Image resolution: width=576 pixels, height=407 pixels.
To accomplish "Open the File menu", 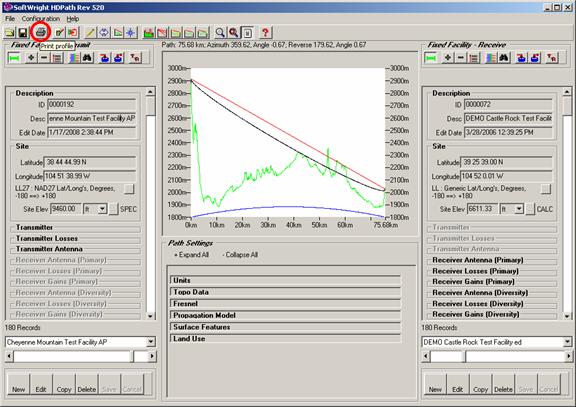I will [x=10, y=19].
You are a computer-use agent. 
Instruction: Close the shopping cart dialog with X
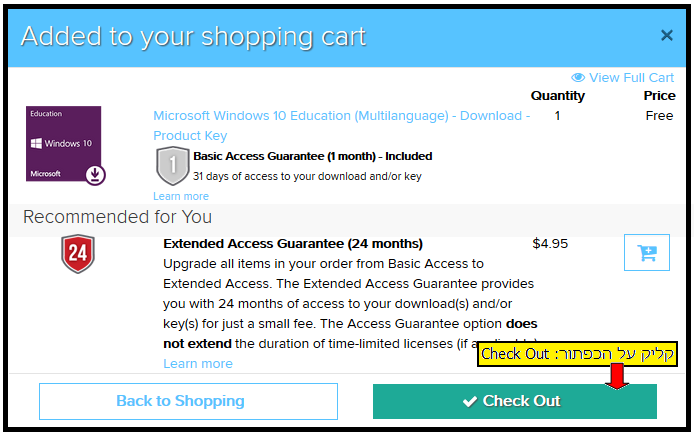(x=667, y=35)
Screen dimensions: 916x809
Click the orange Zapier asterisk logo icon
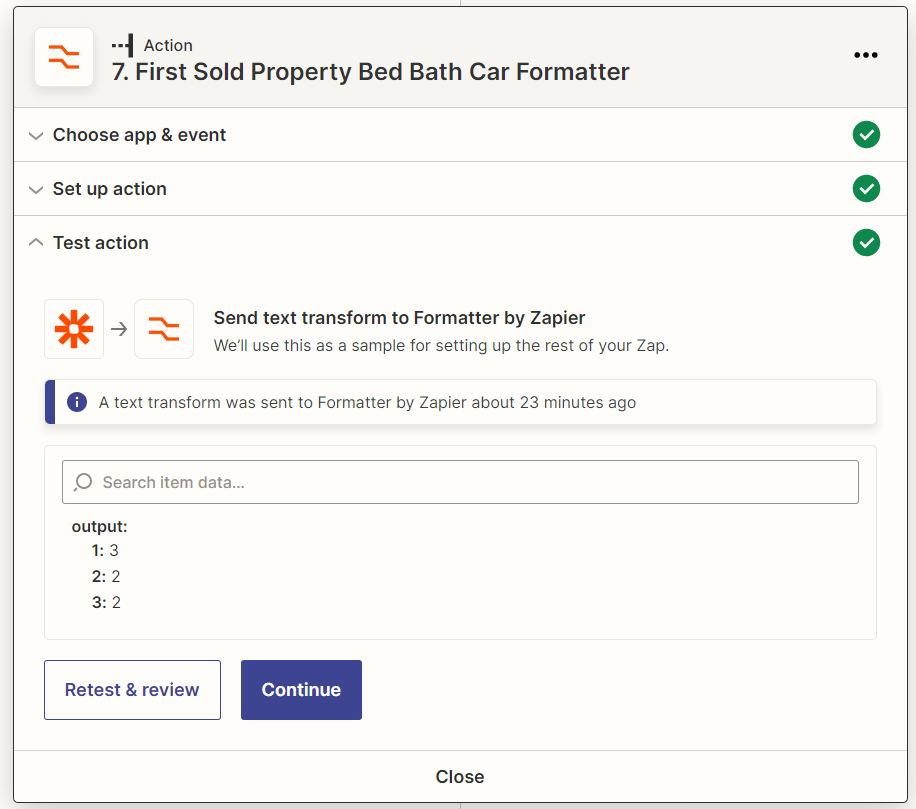click(x=74, y=329)
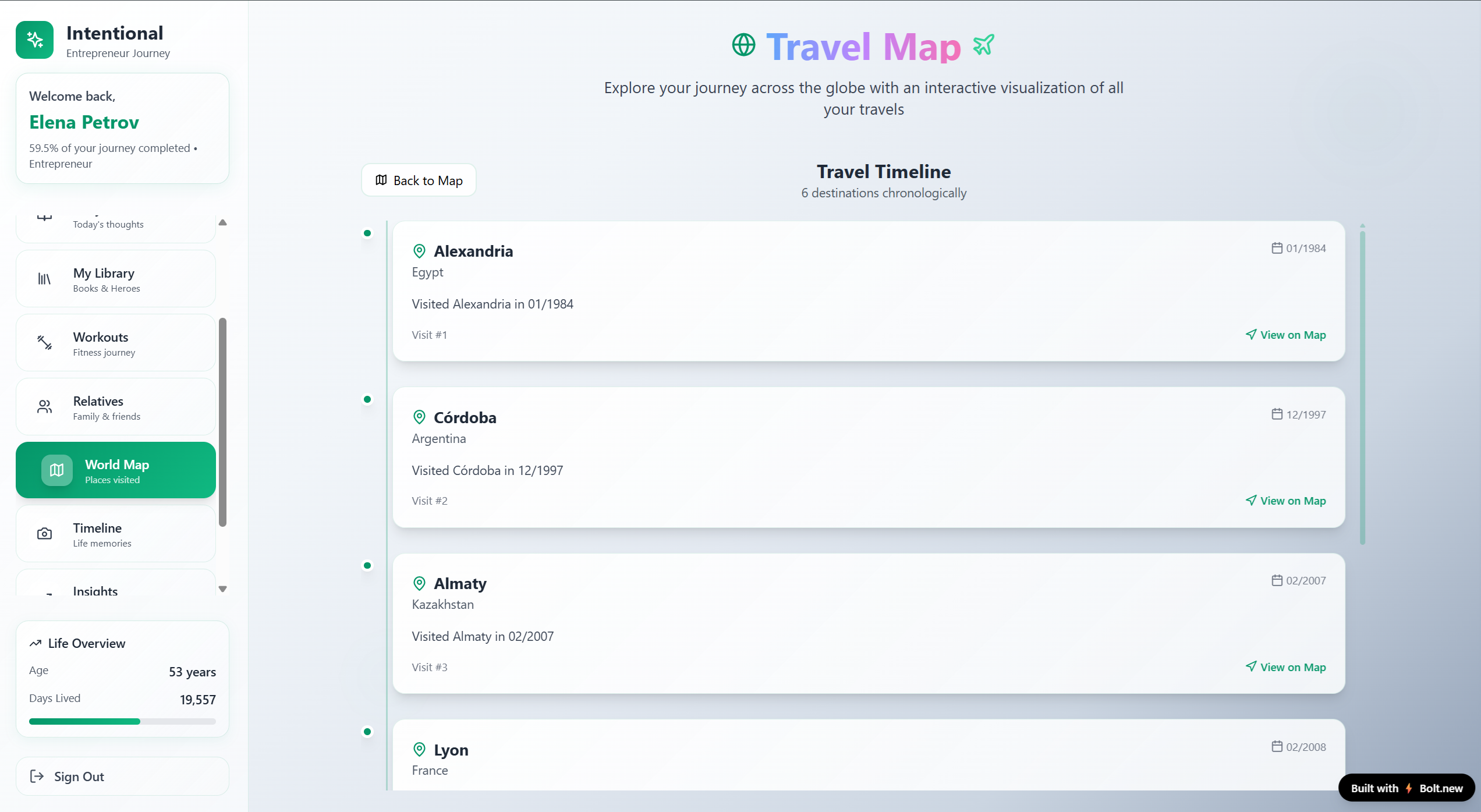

***

» **Written exercise**:
Reproduce every line from the one containing "You are a computer-use agent." through the end of the records, requests included, with 43 added to each coordinate in the answers. Leave the pictures out.

» **Result of the task**:
You are a computer-use agent. 
Instruction: Close the shopping cart dialog with X
(x=710, y=78)
Screen dimensions: 916x809
Click the orange Zapier asterisk logo icon
click(x=117, y=372)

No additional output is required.